■ EXERCISE DETAILS ■
Repeat the data that follows in full. Do not include the pictures.

■ DATA EXCERPTS ■
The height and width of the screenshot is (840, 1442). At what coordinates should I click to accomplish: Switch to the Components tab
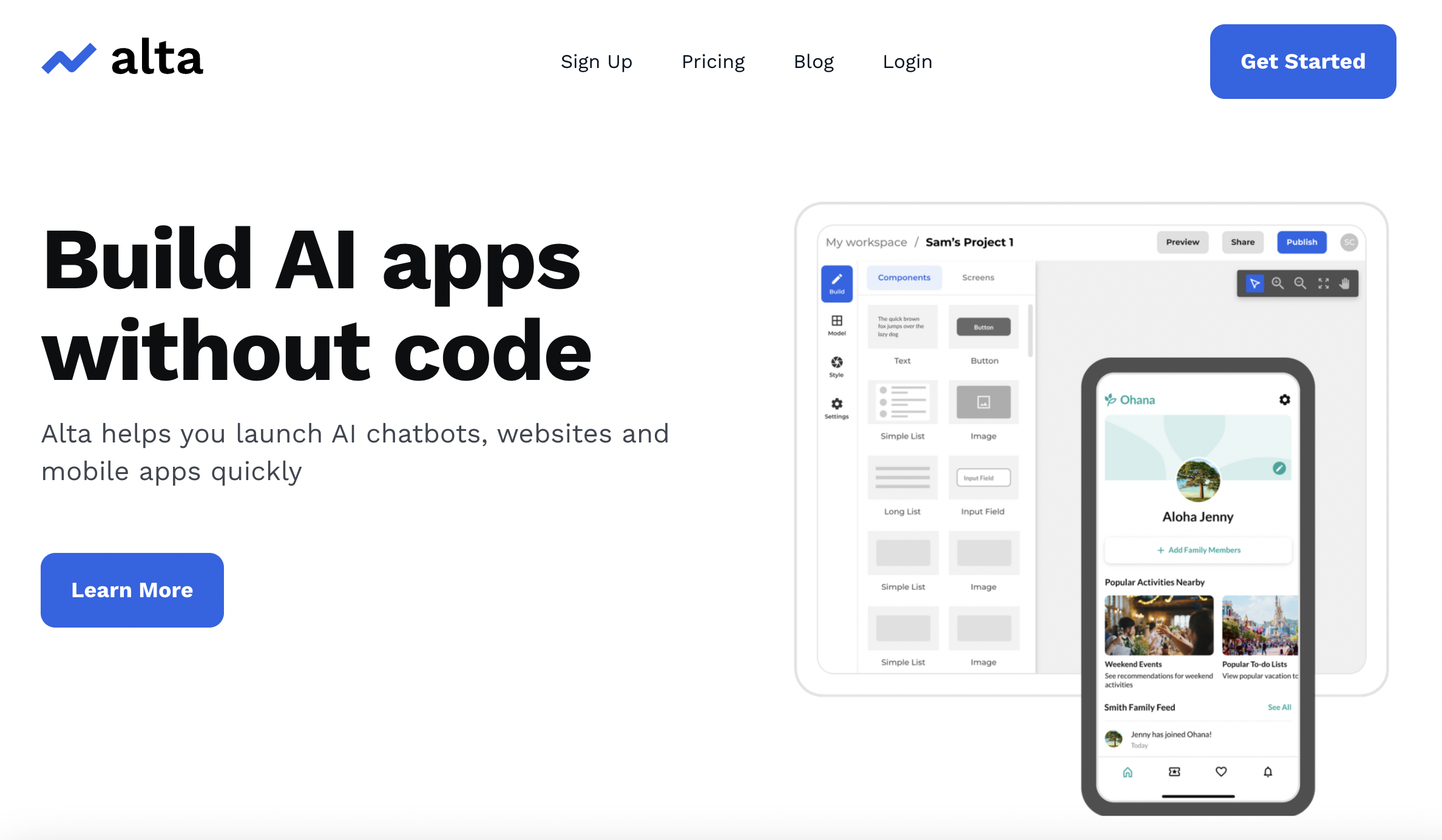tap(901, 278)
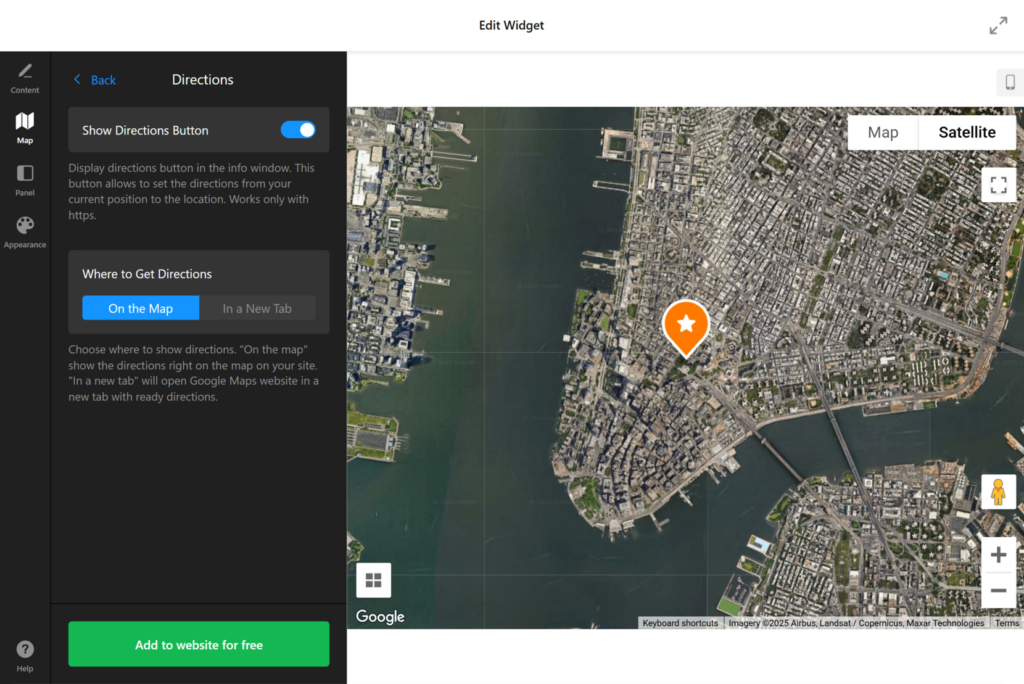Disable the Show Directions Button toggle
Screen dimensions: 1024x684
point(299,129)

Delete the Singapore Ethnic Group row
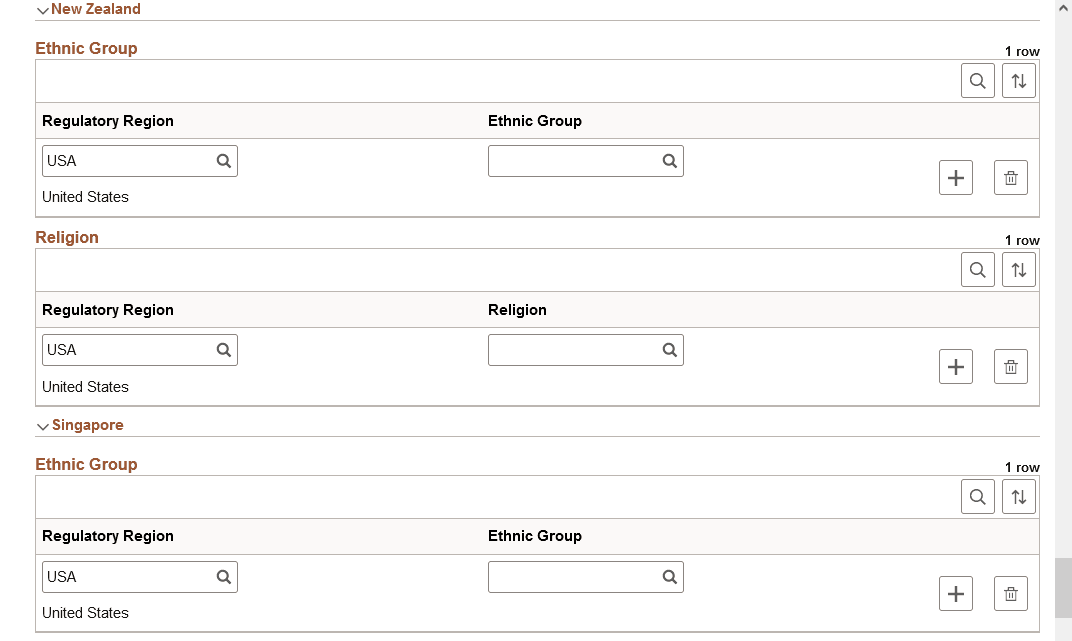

■ WRITTEN SOLUTION ■
The height and width of the screenshot is (840, 1442). At what coordinates should I click to accomplish: Switch to the Components tab
tap(901, 278)
Disable the Show Directions Button toggle
Screen dimensions: 1024x684
point(299,129)

Delete the Singapore Ethnic Group row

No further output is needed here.